La furie revient, et les mélodieux hurlements de Doctor Frank avec, pour deux énormes "Down to the Well" et "The Happening". Ensuite moment, très attendu de ma part, avec "Blown away". Le seul morceau de l'album chanté intégralement par une voix féminine (Mister Black avait pris soin de limiter les vocalises de Kim). Pour la nouvelle occupante du poste, c'est un peu la première occasion de nous convaincre en live.
Ce ne sera pas simple. La pauvre Emma Richardson joue correctement depuis le départ mais n'arrive pas à se libérer. Elle est en retrait en permanence. Elle cherche sa place, sans fausses notes, dans ce collectif... Mais pour l'instant ça le fait pas trop, il manque un truc... Mais est-ce vraiment de sa faute ? Car elle n'est pas aidée... Ca commence par un son qui ne la met pas assez en valeur alors que la basse est essentielle chez les Pixies. Probablement une demande et un manque de confiance, légitime, de la part du maestro. Il faut dire qu'il la surveille comme le lait sur le feu sachant que leurs accords sont très souvent les mêmes. Arrive ce moment où elle doit chanter... Ils le feront en duo. Pas sûr que ce soit le meilleur moyen de la mettre en confiance mais heureusement Dr Frank et Mr Black sont des rock stars et ne sont pas responsables, en théorie, des ressources humaines.
"Hang Wire" est la dernière claque de cet album avant "Stormy Weather" et "Havalina", deux morceaux qui vont conclure "Bossanova" et qui font un peu retomber l'ambiance. Mais ils sont rares en concert et auront permis à certains de siffloter en s'imaginant en décapotable sur les côtes californiennes.
D'un coup l'éclairage qui était à dominante rouge va virer au bleu. Les sphères au fond de la scène nous observent désormais directement, arborant ces globes oculaires, un brin angoissants, qui agrémentent la pochette de l'album "Trompe le Monde". Terminé le "Surf rock", on passe à ce que certains ont appelé à l'époque du rock expérimental. Le rythme s'accélère...
Et ce dès "Trompe le monde" titre éponyme. On comprend direct que les transitions musicales seront moins "prévisibles". On est beaucoup plus dans la radicalité du live. "Planet of Sound" réclame des réglages, ce qui est rare chez eux, et est toujours un moment magistral en live. Dr Frank s'égosille et nous avec, c'est un régal. "Alec Eiffel", morceau rarement joué, est surprenant avec son influence à la Cure. Les variations du "Sad Punk" nous emmènent dans une fascinante bipolarité musicale, tour à tour excitées, tristes, re excitées... Du Jekyll and Hyde pur jus !!!

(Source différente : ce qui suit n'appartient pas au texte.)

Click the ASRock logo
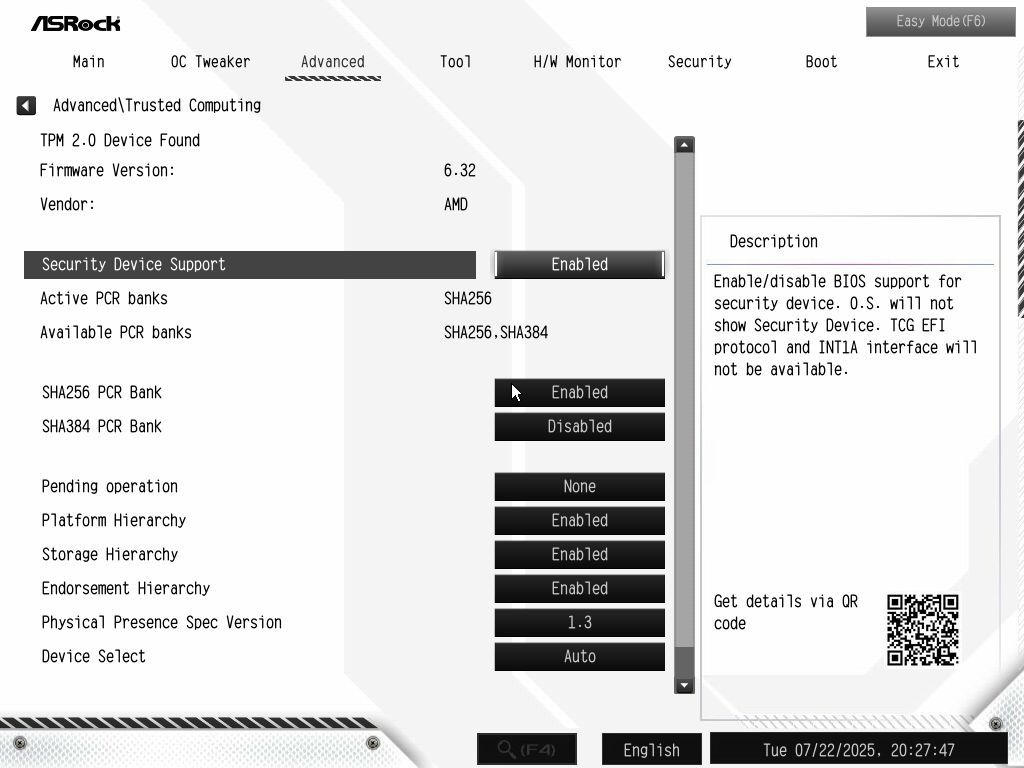coord(76,24)
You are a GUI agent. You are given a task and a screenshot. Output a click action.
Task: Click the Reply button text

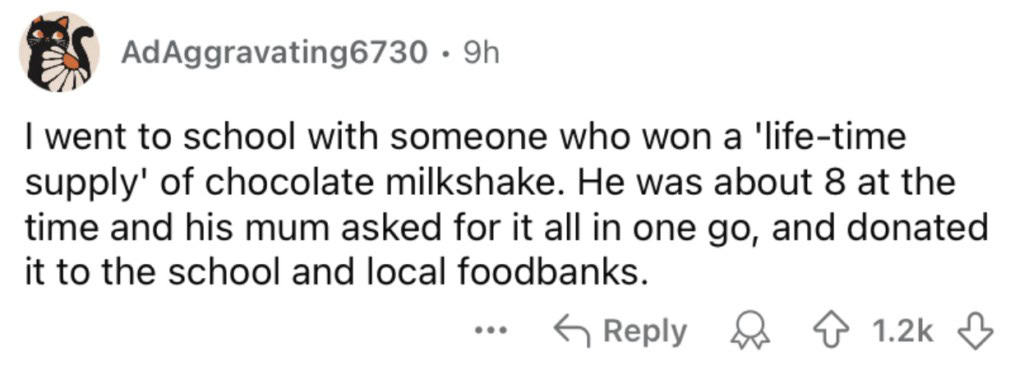click(x=644, y=333)
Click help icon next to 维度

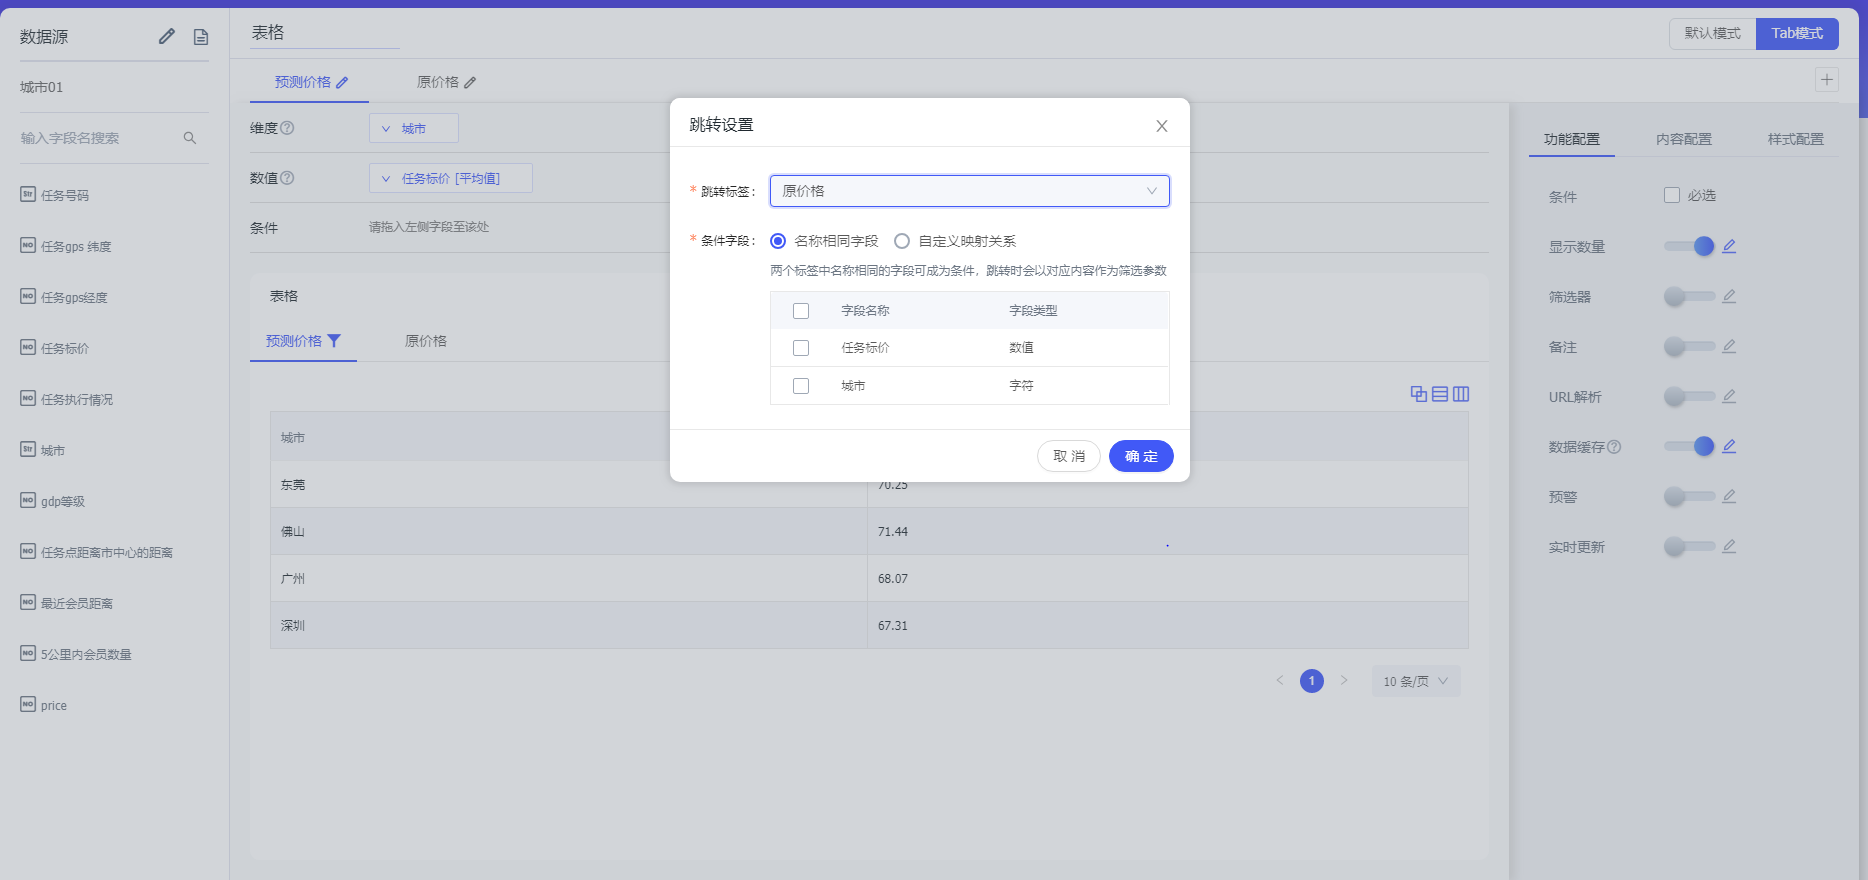coord(288,128)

Puis les riffs faciles mais efficaces de U-Mass. Sur "Palace of the Brine" et "Letter to Memphis" les aficionados sont ravis de chanter et de se prendre pour Doctor Frank, la mélodie reprend petit à petit le dessus. S'ensuit un voyage sensoriel avec "Bird dream" qui nous fait planer dans les montagnes.
"Space" sera intéressant pour son riff entêtant mais, une nouvelle fois, frustrant par le manque de place laissé à la basse et à Emma au chant. "Subbacultcha" est un classique pixisien qui fonctionne toujours très bien. "Motorway to Roswell" est un retour aux sonorités "surf" de l'album précédent. Hormis "Lovely day" (aussi une rareté en live) et son côté "rockabilly", le reste sera convenu.
Place ensuite aux rappels. Chacun d'entre eux débutera avec "Vegas Suite". A priori un inédit envoyé comme une carte postale pour la suite. "Wave of mutilation (uk surf)" sera également joué à chaque date. On a compris que Doctor Frank veut mettre en valeur le "Surf rock" mais on soupçonne aussi Mister Black de manquer de confiance en sa bassiste en jouant un titre moins technique que les autres. Idem pour "Here comes your man", joué deux fois, qui ne met pas vraiment la basse en avant.
"Where is my mind", le grand classique du groupe, sera également repris deux fois par un public à l'unisson. J'ai beau y être habitué maintenant, pour avoir eu la chance de le vivre plusieurs fois en concert, c'est toujours un moment qui donne la chair de poule. Le meilleur rappel sera clairement celui du mardi soir. Le set va se conclure par un "Nimrod's son" dantesque rallongé en mode blues par le Doctor Frank que l'on aime. Un "Hey" qui, comme son nom l'indique, nous permet de beugler "Hey" très fort et de nous prendre pour des crooners. Et un toujours magique "Caribou" qui va nous faire chanter ultra faux mais on s'en fout on est couvert par Doctor Frank qui, lui, chante correctement. Ca fait un bien fou ce moment.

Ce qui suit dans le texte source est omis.